▶ [Records for this task]
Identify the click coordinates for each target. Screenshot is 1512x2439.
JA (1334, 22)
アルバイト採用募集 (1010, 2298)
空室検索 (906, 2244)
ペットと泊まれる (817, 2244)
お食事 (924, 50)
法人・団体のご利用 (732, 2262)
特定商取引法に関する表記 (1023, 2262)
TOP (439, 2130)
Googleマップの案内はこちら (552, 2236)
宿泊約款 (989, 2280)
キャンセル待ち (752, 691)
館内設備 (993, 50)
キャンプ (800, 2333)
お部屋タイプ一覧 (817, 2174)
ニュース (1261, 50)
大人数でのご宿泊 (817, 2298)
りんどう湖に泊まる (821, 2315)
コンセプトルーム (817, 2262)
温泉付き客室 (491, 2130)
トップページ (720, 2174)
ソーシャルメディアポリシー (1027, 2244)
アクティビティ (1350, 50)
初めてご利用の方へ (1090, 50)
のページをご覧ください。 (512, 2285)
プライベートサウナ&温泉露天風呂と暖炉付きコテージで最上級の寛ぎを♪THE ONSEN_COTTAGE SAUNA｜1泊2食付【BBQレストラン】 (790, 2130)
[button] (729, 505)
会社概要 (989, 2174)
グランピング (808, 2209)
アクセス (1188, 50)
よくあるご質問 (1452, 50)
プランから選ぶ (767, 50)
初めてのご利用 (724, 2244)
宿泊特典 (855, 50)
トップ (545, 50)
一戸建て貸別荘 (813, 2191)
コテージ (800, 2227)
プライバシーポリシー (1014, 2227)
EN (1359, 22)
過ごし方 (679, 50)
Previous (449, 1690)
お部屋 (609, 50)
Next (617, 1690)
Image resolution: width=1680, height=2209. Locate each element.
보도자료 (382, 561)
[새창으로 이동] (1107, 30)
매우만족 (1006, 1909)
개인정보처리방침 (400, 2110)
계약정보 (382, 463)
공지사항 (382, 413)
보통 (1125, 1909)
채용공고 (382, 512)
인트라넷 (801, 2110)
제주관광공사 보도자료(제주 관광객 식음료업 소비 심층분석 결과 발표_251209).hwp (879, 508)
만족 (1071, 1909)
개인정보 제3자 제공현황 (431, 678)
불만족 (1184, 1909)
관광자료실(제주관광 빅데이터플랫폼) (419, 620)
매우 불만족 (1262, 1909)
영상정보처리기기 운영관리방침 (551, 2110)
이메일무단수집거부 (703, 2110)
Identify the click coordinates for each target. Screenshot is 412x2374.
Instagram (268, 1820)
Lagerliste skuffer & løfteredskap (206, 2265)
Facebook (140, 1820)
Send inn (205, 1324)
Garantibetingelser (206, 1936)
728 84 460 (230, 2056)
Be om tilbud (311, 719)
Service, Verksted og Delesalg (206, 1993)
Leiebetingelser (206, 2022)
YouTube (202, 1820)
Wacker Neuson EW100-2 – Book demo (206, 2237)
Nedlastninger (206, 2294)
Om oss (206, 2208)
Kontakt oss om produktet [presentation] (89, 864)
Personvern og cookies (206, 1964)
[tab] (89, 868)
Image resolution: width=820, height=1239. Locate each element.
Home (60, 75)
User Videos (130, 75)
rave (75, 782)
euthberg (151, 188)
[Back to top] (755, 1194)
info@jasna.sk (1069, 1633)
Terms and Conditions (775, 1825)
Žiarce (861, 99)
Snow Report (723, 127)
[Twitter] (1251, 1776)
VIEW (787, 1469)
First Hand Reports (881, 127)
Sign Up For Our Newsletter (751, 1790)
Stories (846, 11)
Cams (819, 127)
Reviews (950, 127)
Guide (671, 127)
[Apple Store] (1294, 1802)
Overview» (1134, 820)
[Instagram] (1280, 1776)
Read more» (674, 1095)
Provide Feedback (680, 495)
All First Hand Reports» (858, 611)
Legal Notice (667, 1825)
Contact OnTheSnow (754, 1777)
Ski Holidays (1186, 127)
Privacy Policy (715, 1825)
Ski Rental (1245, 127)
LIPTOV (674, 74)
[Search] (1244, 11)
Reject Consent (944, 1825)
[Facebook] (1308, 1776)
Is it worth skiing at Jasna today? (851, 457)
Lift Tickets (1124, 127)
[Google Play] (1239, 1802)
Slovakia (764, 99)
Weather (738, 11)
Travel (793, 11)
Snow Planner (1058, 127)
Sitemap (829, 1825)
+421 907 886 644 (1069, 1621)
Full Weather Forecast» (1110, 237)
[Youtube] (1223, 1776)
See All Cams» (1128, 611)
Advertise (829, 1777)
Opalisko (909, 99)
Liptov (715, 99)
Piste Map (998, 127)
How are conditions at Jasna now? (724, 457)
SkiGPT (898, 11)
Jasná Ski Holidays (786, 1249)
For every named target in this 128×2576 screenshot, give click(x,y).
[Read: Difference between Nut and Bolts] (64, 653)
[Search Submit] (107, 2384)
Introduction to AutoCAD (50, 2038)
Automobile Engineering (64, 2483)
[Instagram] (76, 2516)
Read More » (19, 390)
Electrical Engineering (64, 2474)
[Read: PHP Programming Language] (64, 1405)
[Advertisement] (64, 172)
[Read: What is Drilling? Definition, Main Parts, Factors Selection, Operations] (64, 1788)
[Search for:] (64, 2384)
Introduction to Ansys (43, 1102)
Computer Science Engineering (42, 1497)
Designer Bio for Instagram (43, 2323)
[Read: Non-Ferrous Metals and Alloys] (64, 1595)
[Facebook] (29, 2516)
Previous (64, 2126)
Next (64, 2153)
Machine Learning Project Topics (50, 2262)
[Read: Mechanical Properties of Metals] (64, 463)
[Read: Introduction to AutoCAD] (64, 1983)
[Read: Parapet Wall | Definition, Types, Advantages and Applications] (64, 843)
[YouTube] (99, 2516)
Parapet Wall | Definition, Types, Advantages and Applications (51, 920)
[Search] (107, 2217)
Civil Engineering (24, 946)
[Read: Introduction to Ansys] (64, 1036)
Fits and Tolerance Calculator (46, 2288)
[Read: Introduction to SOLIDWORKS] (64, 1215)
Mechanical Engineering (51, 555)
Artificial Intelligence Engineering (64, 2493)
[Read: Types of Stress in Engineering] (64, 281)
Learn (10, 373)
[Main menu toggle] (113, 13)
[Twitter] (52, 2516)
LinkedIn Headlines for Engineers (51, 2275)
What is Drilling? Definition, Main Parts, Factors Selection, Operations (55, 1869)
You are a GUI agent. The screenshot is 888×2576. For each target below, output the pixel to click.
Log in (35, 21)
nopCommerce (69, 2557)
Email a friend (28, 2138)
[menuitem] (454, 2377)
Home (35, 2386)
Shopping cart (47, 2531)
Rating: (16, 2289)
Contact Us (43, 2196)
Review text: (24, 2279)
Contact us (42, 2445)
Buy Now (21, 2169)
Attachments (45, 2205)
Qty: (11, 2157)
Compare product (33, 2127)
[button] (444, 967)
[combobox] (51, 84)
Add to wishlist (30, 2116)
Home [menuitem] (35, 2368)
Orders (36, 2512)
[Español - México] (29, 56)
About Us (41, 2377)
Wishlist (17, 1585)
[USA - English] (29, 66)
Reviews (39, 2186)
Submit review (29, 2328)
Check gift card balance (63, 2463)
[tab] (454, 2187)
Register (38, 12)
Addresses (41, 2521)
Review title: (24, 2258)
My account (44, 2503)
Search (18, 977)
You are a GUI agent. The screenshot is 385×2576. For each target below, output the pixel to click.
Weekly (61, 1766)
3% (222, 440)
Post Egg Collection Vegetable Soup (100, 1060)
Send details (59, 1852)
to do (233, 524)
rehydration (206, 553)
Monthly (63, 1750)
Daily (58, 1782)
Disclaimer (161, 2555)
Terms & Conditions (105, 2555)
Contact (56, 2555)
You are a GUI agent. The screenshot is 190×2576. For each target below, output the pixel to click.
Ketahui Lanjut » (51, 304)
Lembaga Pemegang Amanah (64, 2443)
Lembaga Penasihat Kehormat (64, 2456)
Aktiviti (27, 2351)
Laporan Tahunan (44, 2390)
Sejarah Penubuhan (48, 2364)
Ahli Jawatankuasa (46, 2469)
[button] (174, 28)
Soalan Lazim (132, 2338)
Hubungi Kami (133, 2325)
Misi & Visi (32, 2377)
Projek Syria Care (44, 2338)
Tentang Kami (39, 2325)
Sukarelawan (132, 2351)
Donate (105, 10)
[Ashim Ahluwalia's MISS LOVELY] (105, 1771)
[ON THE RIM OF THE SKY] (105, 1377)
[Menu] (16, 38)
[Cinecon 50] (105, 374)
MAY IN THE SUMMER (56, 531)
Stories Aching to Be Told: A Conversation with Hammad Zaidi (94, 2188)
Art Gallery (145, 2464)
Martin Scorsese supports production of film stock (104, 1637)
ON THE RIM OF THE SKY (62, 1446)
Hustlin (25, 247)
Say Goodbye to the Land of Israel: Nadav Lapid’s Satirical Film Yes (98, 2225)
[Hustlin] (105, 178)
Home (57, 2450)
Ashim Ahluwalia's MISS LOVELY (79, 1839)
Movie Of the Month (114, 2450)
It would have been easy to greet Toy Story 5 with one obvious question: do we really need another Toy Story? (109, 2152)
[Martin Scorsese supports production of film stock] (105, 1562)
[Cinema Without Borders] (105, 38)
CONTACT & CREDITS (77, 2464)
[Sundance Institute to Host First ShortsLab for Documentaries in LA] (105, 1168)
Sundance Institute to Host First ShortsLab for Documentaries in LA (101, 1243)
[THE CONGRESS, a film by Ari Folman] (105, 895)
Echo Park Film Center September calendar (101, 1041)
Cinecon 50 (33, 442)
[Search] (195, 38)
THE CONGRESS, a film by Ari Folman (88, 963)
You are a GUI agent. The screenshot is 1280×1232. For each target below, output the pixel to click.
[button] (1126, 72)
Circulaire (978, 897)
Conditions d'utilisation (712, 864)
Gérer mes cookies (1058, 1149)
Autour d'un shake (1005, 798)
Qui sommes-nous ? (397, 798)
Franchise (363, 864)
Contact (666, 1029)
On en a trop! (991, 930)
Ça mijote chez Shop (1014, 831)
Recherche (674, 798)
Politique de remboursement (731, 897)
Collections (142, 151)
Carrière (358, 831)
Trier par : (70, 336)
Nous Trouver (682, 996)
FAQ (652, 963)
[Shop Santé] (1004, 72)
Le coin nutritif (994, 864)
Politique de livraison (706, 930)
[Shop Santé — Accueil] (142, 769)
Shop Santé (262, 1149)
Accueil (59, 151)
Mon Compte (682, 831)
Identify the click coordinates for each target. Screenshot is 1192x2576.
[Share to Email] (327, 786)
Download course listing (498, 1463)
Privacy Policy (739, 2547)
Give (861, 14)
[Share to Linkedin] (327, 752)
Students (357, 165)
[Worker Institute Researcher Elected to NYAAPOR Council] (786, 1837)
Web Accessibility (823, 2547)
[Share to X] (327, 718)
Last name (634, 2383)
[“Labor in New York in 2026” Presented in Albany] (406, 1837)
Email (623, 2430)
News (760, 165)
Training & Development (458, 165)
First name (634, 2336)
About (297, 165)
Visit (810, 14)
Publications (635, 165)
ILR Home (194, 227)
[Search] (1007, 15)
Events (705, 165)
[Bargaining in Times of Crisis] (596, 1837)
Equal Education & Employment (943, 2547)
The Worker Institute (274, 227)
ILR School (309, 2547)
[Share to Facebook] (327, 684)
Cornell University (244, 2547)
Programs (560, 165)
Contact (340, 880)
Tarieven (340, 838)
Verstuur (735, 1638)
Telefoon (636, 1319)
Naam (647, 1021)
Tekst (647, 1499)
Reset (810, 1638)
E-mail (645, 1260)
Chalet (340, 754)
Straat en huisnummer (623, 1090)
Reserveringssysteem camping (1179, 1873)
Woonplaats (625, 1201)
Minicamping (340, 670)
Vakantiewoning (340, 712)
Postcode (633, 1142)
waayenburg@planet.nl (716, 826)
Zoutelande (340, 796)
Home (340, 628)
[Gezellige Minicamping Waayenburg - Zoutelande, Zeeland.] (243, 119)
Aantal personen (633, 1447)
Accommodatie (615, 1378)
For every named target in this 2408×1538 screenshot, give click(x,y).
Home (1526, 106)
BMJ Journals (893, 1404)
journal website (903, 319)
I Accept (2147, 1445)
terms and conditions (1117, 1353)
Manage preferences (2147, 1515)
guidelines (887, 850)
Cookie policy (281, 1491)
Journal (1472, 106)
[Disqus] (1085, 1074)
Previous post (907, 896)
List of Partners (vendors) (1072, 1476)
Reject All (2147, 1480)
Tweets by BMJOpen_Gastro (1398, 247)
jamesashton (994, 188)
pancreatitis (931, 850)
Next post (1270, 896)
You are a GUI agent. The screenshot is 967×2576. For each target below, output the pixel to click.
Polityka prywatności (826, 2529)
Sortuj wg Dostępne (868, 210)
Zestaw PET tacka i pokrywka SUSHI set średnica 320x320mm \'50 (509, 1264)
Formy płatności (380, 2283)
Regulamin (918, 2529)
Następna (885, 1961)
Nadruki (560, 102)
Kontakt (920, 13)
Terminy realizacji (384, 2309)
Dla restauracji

▶ [Problem to work on]
Check each line of the entries, and copy the ones that contain "Scorsese".

▶ [Result for this exercise]
Martin Scorsese supports production of film stock (104, 1637)
[Martin Scorsese supports production of film stock] (105, 1562)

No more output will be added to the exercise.